The content relevance score for a sentence $S_i$ in cluster $D$ is determined using the cosine similarity between the sentence embedding vector $\vec{S_{D_i}}$ and the centroid embedding vector $\vec{C_D}$:

$$\text{score}_{\text{contentRelevance}}(S_i, D) = \frac{\vec{S_{D_i}} \cdot \vec{C_D}}{||\vec{S_{D_i}}|| \cdot ||\vec{C_D}||}$$

Where:

$\vec{S_{D_i}}$ represents the embedding vector of sentence $S_i$.
$\vec{C_D}$ denotes the centroid embedding vector of cluster $D$.

2. Sentence Novelty Score

The novelty score for a sentence $S_i$ in cluster $D$ is computed as:

$$\text{score}_{\text{novelty}}(S_i, D) = \begin{cases} 1 & \text{if } \max(\text{sim}(S_i, S_k)) < \tau \\\ 1 & \text{if } \max(\text{sim}(S_i, S_k)) > \tau \text{ and } \text{score}_{\text{contentRelevance}}(S_i, D) > \text{score}_{\text{contentRelevance}}(S_l, D) \\\ 1 - \max(\text{sim}(S_i, S_k)) & \text{otherwise} \end{cases}$$

Where:

$\text{sim}(S_i, S_k)$ indicates the similarity between sentence $S_i$ and other sentences in cluster $D$, calculated as:

$$\text{sim}(S_i, S_k) = \frac{\vec{S_{D_i}} \cdot \vec{S_{D_k}}}{||\vec{S_{D_i}}|| \cdot ||\vec{S_{D_k}}||}$$

$l$ is the index of the sentence most similar to $S_i$ in cluster $D$.

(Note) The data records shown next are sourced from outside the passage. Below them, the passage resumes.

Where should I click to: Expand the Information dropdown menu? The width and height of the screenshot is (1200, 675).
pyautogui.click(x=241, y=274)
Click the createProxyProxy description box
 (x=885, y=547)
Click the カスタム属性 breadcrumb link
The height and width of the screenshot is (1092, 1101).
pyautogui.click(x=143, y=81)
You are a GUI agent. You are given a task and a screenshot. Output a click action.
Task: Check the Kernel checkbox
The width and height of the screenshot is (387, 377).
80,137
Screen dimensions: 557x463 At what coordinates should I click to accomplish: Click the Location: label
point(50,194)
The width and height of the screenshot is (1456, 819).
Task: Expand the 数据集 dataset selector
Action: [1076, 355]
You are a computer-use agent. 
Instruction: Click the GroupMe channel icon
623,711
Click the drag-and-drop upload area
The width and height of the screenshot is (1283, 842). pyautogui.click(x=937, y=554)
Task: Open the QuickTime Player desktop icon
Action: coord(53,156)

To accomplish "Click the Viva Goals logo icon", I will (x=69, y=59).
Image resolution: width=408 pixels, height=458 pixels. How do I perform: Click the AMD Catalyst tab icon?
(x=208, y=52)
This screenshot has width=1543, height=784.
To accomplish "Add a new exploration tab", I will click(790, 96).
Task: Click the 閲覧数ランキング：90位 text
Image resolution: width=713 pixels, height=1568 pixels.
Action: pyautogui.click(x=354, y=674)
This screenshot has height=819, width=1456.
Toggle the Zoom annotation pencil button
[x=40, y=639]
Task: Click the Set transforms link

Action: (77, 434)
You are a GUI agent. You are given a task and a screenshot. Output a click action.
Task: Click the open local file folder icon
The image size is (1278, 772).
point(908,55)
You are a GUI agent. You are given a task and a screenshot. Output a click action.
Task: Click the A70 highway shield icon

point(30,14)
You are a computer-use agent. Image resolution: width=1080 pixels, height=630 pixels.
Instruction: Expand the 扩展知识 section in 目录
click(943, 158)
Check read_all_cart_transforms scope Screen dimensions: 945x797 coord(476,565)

3. Sentence Position Score

The position score for a sentence $S_{d_i}$ in a document $d$ is:

$$\text{score}_{\text{position}}(S_{d_i}) = \max\left(0.5, \exp\left(\frac{-p(S_{d_i})}{3\sqrt{M_d}}\right)\right)$$

Where:

$p(S_{d_i})$ is the position of sentence $S$ in document $d$, starting from 1.
$M_d$ is the total number of sentences in document $d$.

The final score for a sentence $S_i$ is the sum of the three scores:

$$\text{score}(S_i, D) = \alpha \cdot \text{score}_{\text{contentRelevance}}(S_i, D) + \beta \cdot \text{score}_{\text{novelty}}(S_i, D) + \gamma \cdot \text{score}_{\text{position}}(S_i)$$

Subject to:

$$\alpha + \beta + \gamma = 1$$

Results

The results of both embeddings, when compared to the lead baseline (i.e., selecting the first $ m $ sentences as the summary), are displayed in the tables below. These results are derived from subsets of the CNN/DailyMail and PubMed datasets. The rouge metric from evaluate was used, which tends to yield slightly lower scores than pyrouge -- in my experience. After tokenizing the texts into sentences using spacy, the average summary length, in terms of the number of sentences, is $m=3$ for the former dataset and $m=8$ for the latter.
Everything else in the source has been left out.